Inhibiting the nucleation of amyloid structure in a huntingtin fragment by targeting α-helix-rich oligomeric intermediates

摘要

Although oligomeric intermediates are transiently formed in almost all known amyloid assembly reactions, their mechanistic roles are poorly understood. Recently, we demonstrated a critical role for the 17-amino-acid N-terminus (htt NT segment) of huntingtin (htt) in the oligomer-mediated amyloid assembly of htt N-terminal fragments. In this mechanism, the htt NT segment forms the α-helix-rich core of the oligomers, leaving much of the polyglutamine (polyQ) segment disordered and solvent-exposed. Nucleation of amyloid structure occurs within this local high concentration of disordered polyQ. Here we demonstrate the kinetic importance of htt NT self-assembly by describing inhibitory htt NT-containing peptides that appear to work by targeting nucleation within the oligomer fraction.
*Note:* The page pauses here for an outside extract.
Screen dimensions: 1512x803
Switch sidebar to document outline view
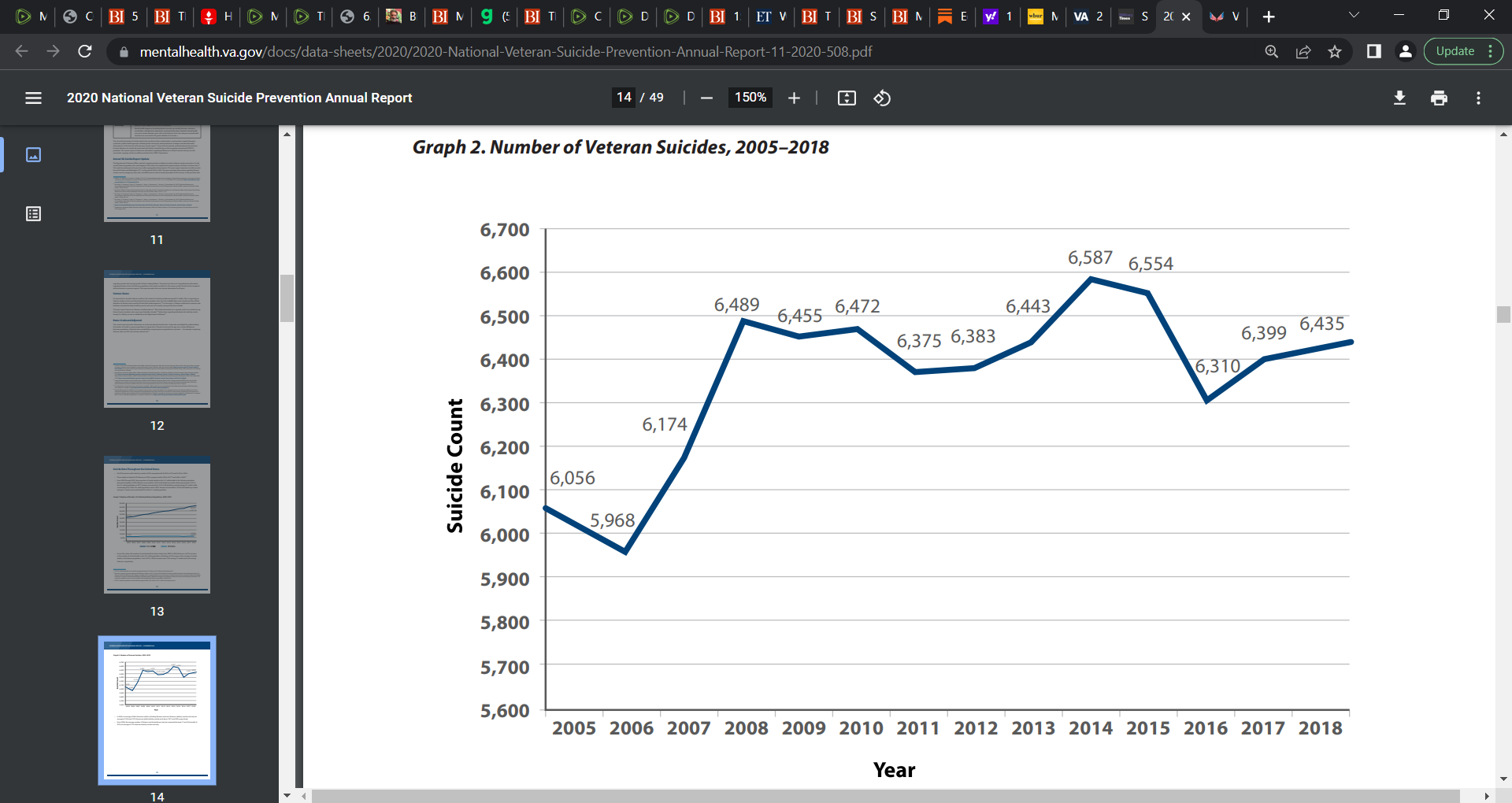[x=33, y=213]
These molecules inhibit amyloid nucleation by forming mixed oligomers with the htt NT domains of polyQ-containing htt N-terminal fragments. In one class of inhibitors, nucleation is passively suppressed due to the reduced local concentration of polyQ within the mixed oligomer. In the other class, nucleation is actively suppressed by a proline-rich polyQ segment covalently attached to htt NT. Studies with d-amino acid and scrambled sequence versions of htt NT suggest that inhibition activity is strongly linked to the propensity of inhibitory peptides to make amphipathic α-helices. Htt NT derivatives with C-terminal cell-penetrating peptide segments also exhibit excellent inhibitory activity. The htt NT-based peptides described here, especially those with protease-resistant d-amino acids and/or with cell-penetrating sequences, may prove useful as lead therapeutics for inhibiting the nucleation of amyloid formation in Huntington's disease.